Good: Back to school


This month I'm going to try Good magazine's 30 days of good challenge. The theme is "Back to School" and today's assignment is to start reading a book.

From young adult fiction to literature to short story to a book on lettering, I've got a stack of books in progress and am going to continue with them.

Here's what I have:

  • Suzanne Collins, Catching Fire. I was #200-something on the list when I put this book in hold! But the library has 300 copies of it (!) so the wait wasn't so bad.

  • Zadie Smith, On Beauty. I finished her first, prize-winning novel, White Teeth, last year, and found this copy in my local thrift shop.

  • John Biggs, Craft of Lettering. I like how this book describes the characteristics of each letter and I enjoy learning typographic terminology. Here's an excerpt of the letter J, which I read on the train this morning:

J is a letter which was not used by the early Romans and therefore does not appear in their inscriptions, but it came into occasional use in the second century for the consonant Y and the vowel I. It was not until the seventeenth century that J was established to represent its present consonant sound. In form it is an I carried below the bae line and may taper to a point or swing to an abrupt finish in a sheared terminal. In the nineteenth and twentieth centuries it sometimes ended in a circular blob. In 'modern face' letters the tail of the J does not descent below the line.

  • Lydia Davis, Collected stories. This is a dense volume and full of all kinds of stories, some of which comprise simply one sentence. It's great short-span reading, and gives me great hope for my own scattered craft! Here's one short story, "A Position at the University":

I think I know what sort of person I am. But then I think, But this stranger will imagine me quite otherwise when he or she hears this or that to my credit, for instance that I have a position at the university: the fact that I have a position at the university will appear to mean that I must be the sort of person who has a position at the university. But then I have to admit, with surprise, that, after all, it is true that I have a position at the university. And if it is true, then perhaps I really am the sort of person you imagine when you hear that a person has a position at the university. But, on the other hand, I know I am not the sort of person I imagine when I hear that a person has a position at the university. Then I see what the problem is: when others describe me this way, they appear to describe me completely, whereas in fact they do not describe me completely, and a complete description of me would include truths that seem quite incompatible with the fact that I have a position at the university.

  • Isabel Allende, Island Beneath the Sea. Sent to me, along with the above, by someone I greatly respect and admire, describing it as probably the best book he has ever read. I can't wait to get into it!

  • Kathryn Stockett, The Help. I know: super behind on this one. I saw the film last year but have not had a chance to crack it open yet.

  • Clare Vanderpool, Moon Over Manifest. First one, pulled at random, on my quest to read the Newbery Award winners. This is 2011's and I like it so far.
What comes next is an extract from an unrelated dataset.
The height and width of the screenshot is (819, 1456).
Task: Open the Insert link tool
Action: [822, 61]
This is only a part of the stack of books strewn about my apartment. Who knows when I'll finish them all! Bye the bye, as it always is. What's on your summer reading list? I love recommendations. And do you know about Goodreads? Yea or nay? Or would you vouch for another book list site?


  1. John Biggs' Craft of Lettering almost sounds like he is in the land of Dictionopolis!

  2. The excerpt from "A Position at the University" made me laugh. I feel that can be said for any profession.